If it wants to spurt local or encourage local to grow, then the league could have compelled each team to partner with a local league and required them to, say, have at least a player (could be more) who should come from that league.

You could say that this will put at an advantage teams from areas with strong collegiate leagues--Cebu and Manila--but if it’s long-term development the league wants, then this could also spur development in the areas the MPBL team are based in.

It’s just the first time the league is implementing this rule and I hope Manny Pacquiao, the league founder, reconsiders his stance because it is simply ironic. I remember Bob Arum saying, at the height of Pacquiao’s popularity, that Manny’s PPV numbers are always high because of the Filipinos in the US, not because of boxing fans.
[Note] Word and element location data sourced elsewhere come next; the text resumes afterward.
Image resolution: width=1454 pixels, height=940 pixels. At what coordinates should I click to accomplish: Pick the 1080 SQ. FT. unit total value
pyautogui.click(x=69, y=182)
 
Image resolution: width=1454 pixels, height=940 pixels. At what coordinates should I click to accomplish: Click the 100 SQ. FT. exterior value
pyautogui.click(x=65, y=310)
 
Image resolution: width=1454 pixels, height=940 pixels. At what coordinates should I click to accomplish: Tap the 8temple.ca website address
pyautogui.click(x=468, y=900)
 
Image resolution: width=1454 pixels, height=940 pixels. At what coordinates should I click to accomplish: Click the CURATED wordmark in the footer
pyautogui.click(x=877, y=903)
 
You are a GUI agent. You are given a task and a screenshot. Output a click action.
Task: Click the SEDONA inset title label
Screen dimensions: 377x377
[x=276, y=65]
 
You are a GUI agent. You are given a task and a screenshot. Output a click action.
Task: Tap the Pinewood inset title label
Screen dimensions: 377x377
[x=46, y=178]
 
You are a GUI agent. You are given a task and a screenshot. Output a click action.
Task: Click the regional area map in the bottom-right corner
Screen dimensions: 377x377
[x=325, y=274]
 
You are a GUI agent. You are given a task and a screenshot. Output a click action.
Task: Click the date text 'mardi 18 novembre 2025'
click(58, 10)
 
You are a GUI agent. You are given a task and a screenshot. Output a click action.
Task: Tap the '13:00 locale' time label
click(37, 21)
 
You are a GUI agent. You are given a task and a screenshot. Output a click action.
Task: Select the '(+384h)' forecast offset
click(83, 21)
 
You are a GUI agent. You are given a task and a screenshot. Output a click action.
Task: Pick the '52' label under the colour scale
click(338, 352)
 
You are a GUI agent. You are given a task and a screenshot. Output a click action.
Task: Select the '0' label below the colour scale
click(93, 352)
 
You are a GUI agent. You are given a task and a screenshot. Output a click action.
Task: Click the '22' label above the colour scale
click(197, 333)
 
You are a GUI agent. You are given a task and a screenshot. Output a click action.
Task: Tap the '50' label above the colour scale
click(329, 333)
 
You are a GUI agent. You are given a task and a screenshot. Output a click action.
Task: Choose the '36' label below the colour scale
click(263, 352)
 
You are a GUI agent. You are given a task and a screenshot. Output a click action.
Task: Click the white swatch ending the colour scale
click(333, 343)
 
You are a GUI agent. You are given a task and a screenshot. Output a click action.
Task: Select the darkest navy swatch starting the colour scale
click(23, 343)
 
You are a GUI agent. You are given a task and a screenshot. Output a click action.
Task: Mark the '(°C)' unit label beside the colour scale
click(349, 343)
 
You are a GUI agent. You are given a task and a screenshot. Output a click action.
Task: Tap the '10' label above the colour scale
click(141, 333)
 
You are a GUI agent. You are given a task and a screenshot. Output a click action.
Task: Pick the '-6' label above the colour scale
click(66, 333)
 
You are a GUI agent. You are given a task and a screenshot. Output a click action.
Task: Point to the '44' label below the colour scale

The Filipinos, whether they can tell a right hook from Captain Hook, would watch Manny fight.

These are the same Filipinos that his league is discriminating.
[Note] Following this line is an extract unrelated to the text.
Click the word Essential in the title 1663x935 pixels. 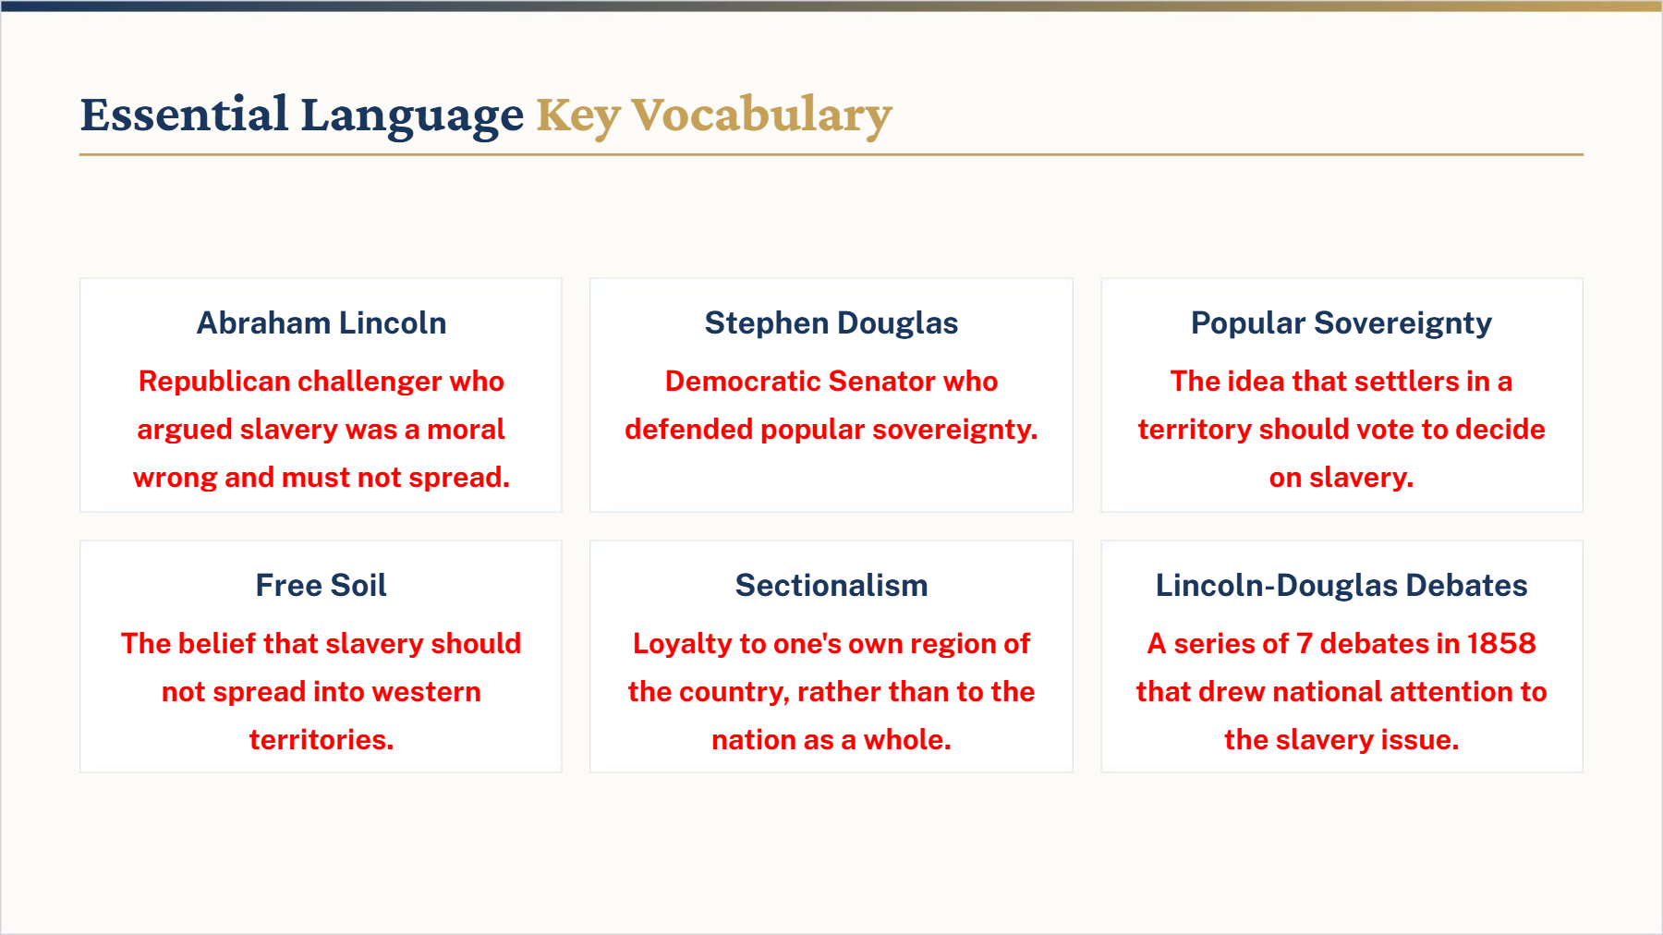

Now the NCAA ban on imports is a bit tricky, while I laud basketball teams who go all local in the collegiate league, a ban on imports, especially across all sports, is a bit too much for me for the sole reason that all schools accept foreign students.

I know this is a basketball concern, which became an issue when the individual awards of the NCAA were dominated by foreign students then I hope the solution—if you can call the ban one—would be limited to basketball only, and not all sports.

I know college basketball and imports are becoming a lucrative business with huge sums exchanging hands whenever someone discovers a new talent, but that’s not only limited to imports, right? Again, I hope the NCAA, and other collegiate leagues, will limit whatever solution they can come up with to basketball if they want to promote parity. Well, how about this, allow imports but come up with a rule that compel coaches to field locals in the final two minutes, that’s going to encourage schools to develop big men, right? As for football, another collegiate sport that has seen imports, having one or two imports may be give a team an advantage but it doesn’t necessarily translate into a win. It’s a team game and one player can’t decide the outcome. If you want proof, look at Lionel Messi in the World Cup.

Those who have been affected by the ban point out the irony—Filipinos root for and hope locals who try their luck in US schools make the cut, which would have been closed to them had the US schools enacted a similar ban.

Banning students or Fil-Ams is an easy way out for the leagues, I hope they reconsider if it’s development they are truly after.